During my time of being a mother, I have also been a student, a writer, a teacher, and a librarian. I have been a person who makes things and who teaches other people how to make things. A runner, a hiker. Even a traveler (although not nearly enough).

Now I am in what I am starting to think of as the post-minivan time of motherhood. We only need a car with four seatbelts, and car seats are a thing of the past. It’s been years since I had little ones; I’m in the middle of teenagers and new adults. And I still have aspirations. I still have many things I want to do: write successfully to a wide audience; travel to many more places; hike as many peaks as I can. Inspire more people to love books and libraries. Run another marathon or two or five, run even more half marathons. I have even started to imagine myself becoming active in local politics. And: I plan on continuing to take care of my children, even if they are no longer children. I hope their futures intertwine with mine, I hope they find good spouses and I hope their spouses want a relationship with me, too. I hope my kids become parents one day. If they want. More than anything, I want them to find lives that they love, lives that are ideal for them. I want them to choose the things that will bring them the deepest happiness which is, I’m convinced, not based on fulfilling someone’s idea of what is ideal but their individual and unique versions of ideal.

And I hope through all of that to be a mother to them.

A few days ago, I had a conversation with a dear friend that’s been troubling me a little bit. It’s such a different format of conversation than the one I had twenty years ago with my old friend (who did, by the way, achieve her desire: she has a large family and has been able to stay at home with them), over Facebook, so I could write the exact crux of it. But what matters is her concern: what will she do with herself when her youngest child heads off to school? Who will she be? How will she bear having those days of actively mothering her little kids come to an end?

What troubles me is that she only feels sadness about this new chapter in her life, not excitement. Don’t get me wrong: I, too, was sad when Kaleb headed off to first grade. But I was also excited for the time I had to pay more attention to myself. I’m troubled for her—that she might mourn too long, or always look backward instead of focusing on what is here before her. Motherhood is a blessing, but it is not the only thing that defines us. It troubles me because our culture sometimes focuses on motherhood without acknowledging that we are all, also, other things, and that the intense work of mothering small children always comes to an end. They grow up. What you will be when that happens is up to you, and that choice is also a blessing.

Our conversation, though, also helped me to understand again a knowledge I am continually relearning. When I look back over the shape that my life has taken over the past 25 years, I do feel blessed. Lucky, even. But I don’t have that ideal LDS family. I don’t have the big, beautiful home on the bench (preferably near a temple). I have adult children who aren’t interested in the church. I have my own struggles with my faith. But between the opportunities God blessed me with and the choices I made, I have been able to find my own ideal, too. Or at least, I am in the process of creating it. I won’t be finished making it until I am finished with my life.

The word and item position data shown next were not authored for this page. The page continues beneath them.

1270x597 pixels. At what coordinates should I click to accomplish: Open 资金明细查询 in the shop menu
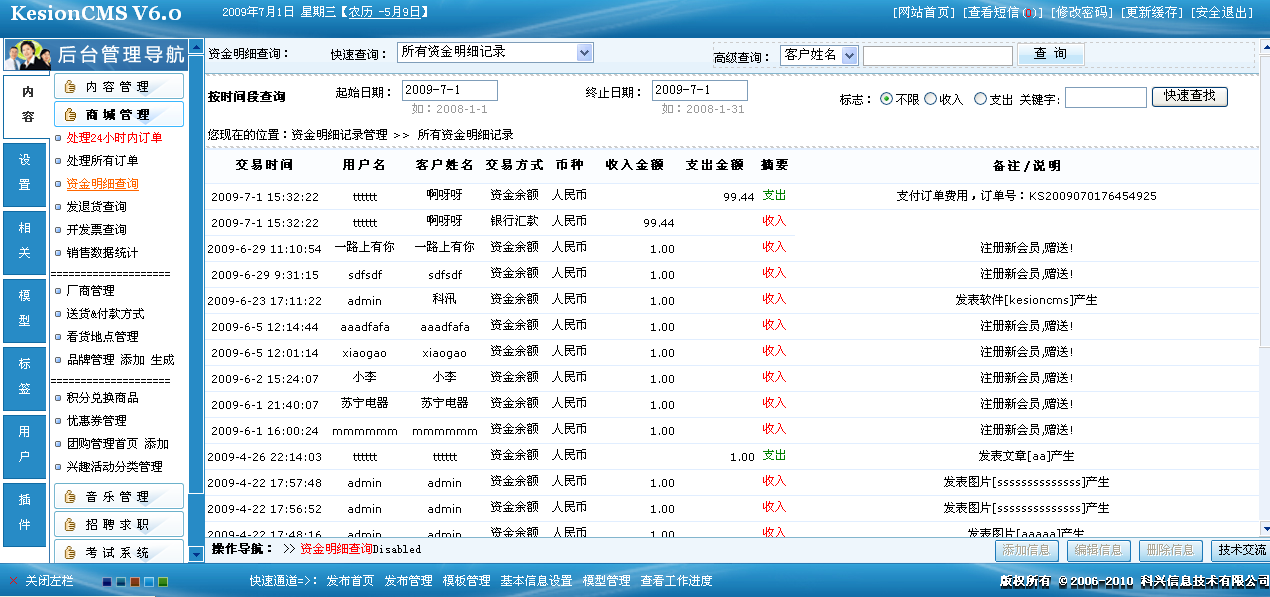pyautogui.click(x=103, y=183)
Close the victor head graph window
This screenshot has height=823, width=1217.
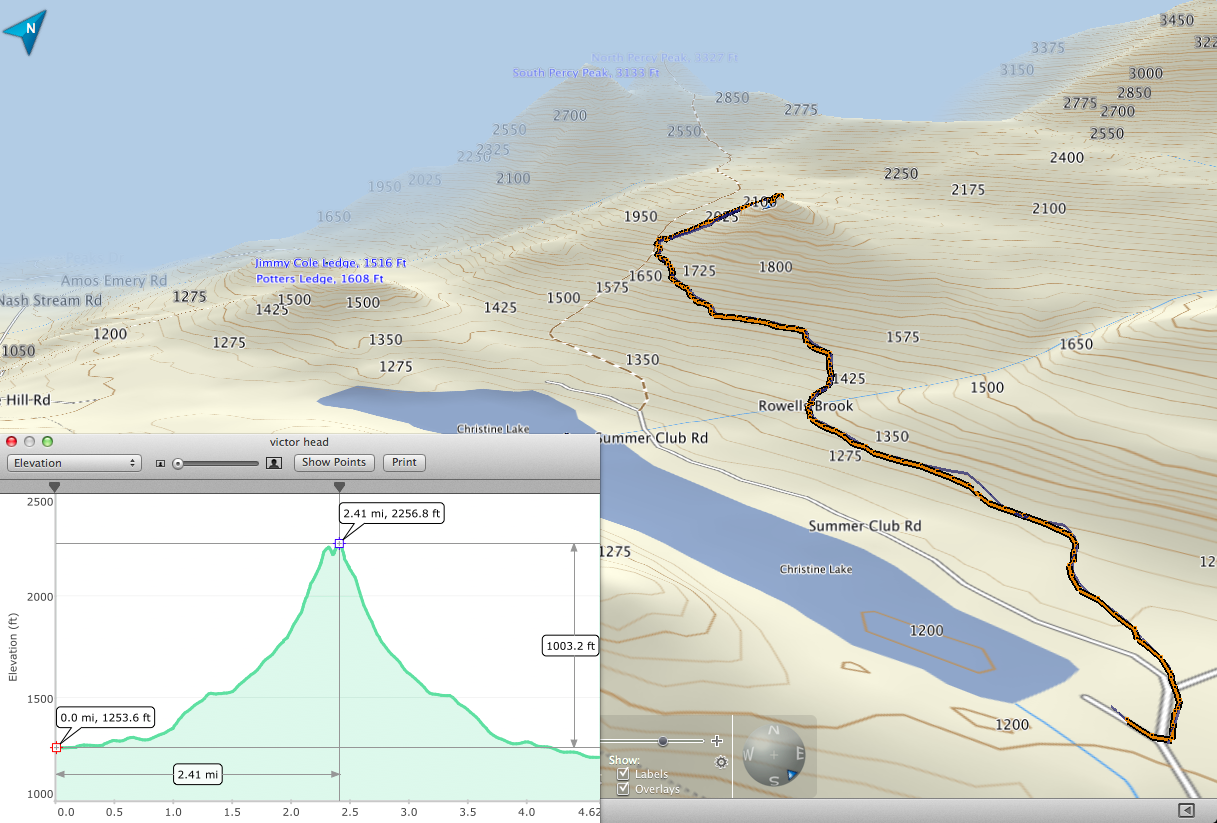point(12,442)
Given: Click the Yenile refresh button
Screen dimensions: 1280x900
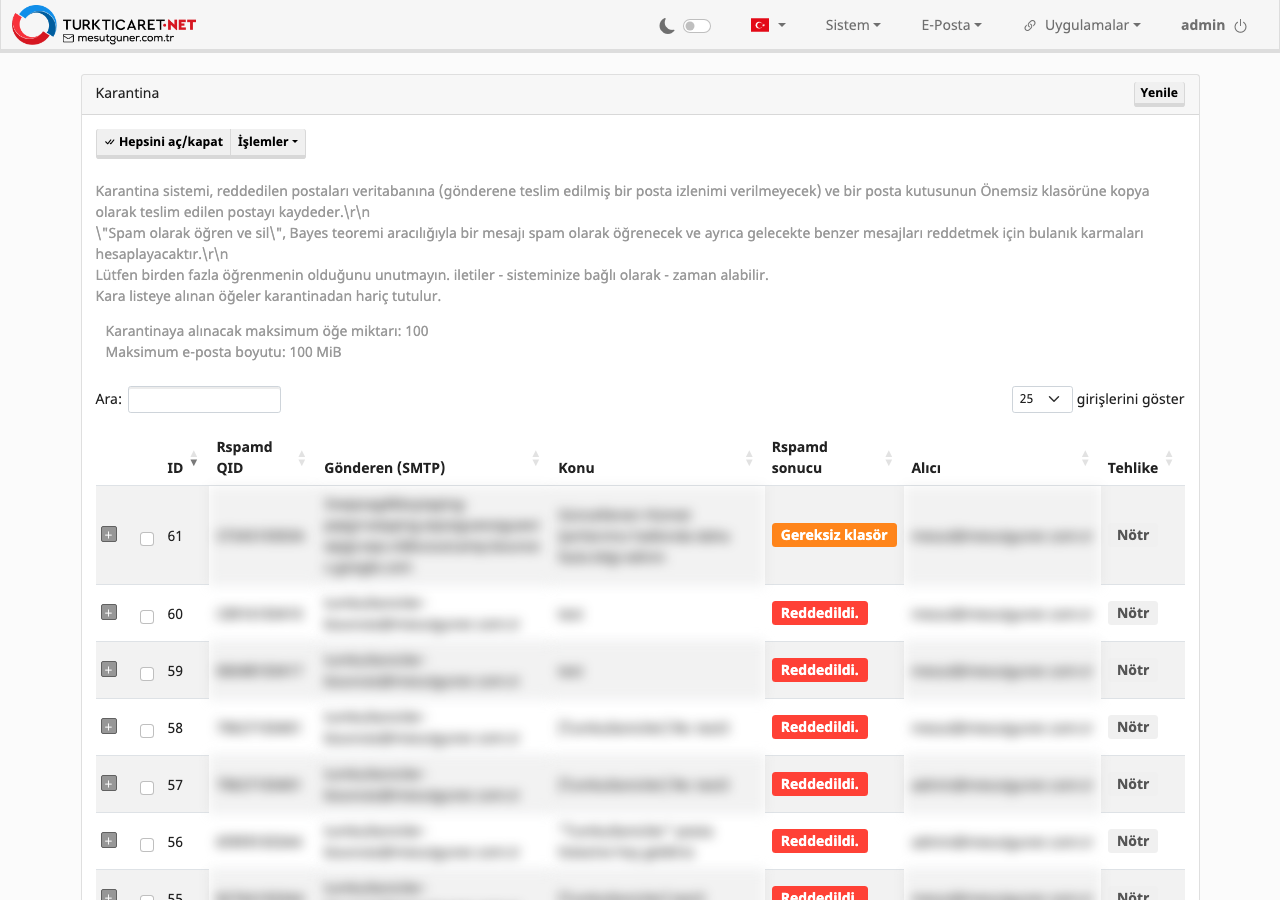Looking at the screenshot, I should [x=1159, y=93].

This is what I didn’t know when I had that long-ago conversation with my friend: her desire to be a stay-at-home mom wasn’t bad, and my desire to be a mom and something else was also not bad. Like motherhood itself, my aspirations for an and are God-given. They are part of who I am and to deny them is to deny how God made me.

I cherished my days as a stay-at-home mom. And I am cherishing my days right now, in my post-minivan world. I am a mother and I am many other things, and that, for me, is the ideal. And I think it should be everyone’s ideal: find who you are. Choose who you will be. If that choice is staying at home, do that if you can. If that choice is being a mom with a career, do that. The ideal image of the perfect Mormon family is only that: an image. Perfect is what you create for yourself.

Perfect is the act of choosing, with all of the attendant messiness that happens after. Perfect is embracing who you are. Perfect is knowing that is ideal.